Party City and Toys-R-Us are the 2 that make me upset, because both were successful businesses ruined by Private Equity. Not that I want to simo for these corporations, but what PE has been doing to so many industries in the past decade is absolutely disgusting. Id I had to choose one to bring back I’d say Party City because a lot of the custom and specific party supplies there aren’t going to be stocked by your local Target or Wal-Mart, and that’s the kind of thing you’d prefer to see in person rather than order online.
- Comment on Microsoft is closing down Xbox studio The Initiative, with Perfect Dark killed as well — joining Everwild and ZeniMax's new IP, and other unannounced projects 1 month ago:
They bought the Perfect Dark IP though.

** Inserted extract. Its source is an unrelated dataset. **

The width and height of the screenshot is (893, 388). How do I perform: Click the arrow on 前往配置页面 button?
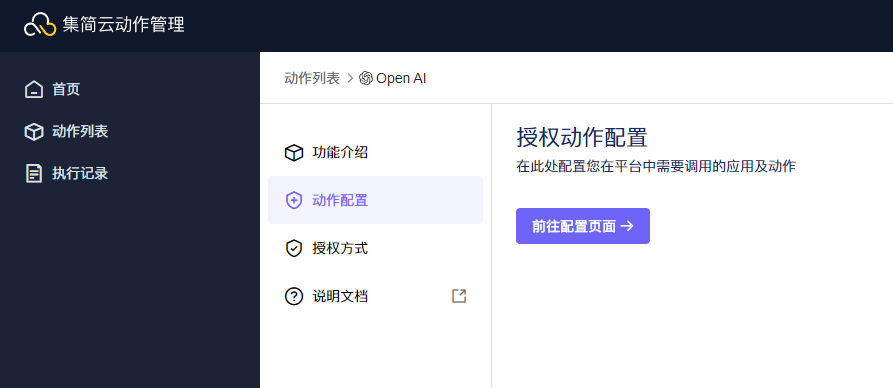coord(627,226)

That’s probably just going to languish now.
- Comment on Deus Ex devs say they weren't trying to make a statement when they made one of the most political games of all time: 'What I think is the right future for humanity is irrelevant. It's all about...' 1 month ago:
I think of that with BioShock 1 and Infinite too. Rapture was an atheist society while Colombia was highly religious. Colombia was highly centralized and regulated by an authoritarian dictator, while Rapture is deregulated and allows private businesses to run wild and cause chaos. It’s almost as if BioShock Infinite was written as a counterpoint, to clarify that the first game was not meant to be political.
I suppose you could say both games are criticizing extremism, which combine to form a centrist message. But even that I think was less of a choice to discuss politics and moreso just “We need conflict to create an interesting videogame. What’s a good way to create conflict? Just take some political views and crank them up to the extreme- surely no one will sympathize with them then!”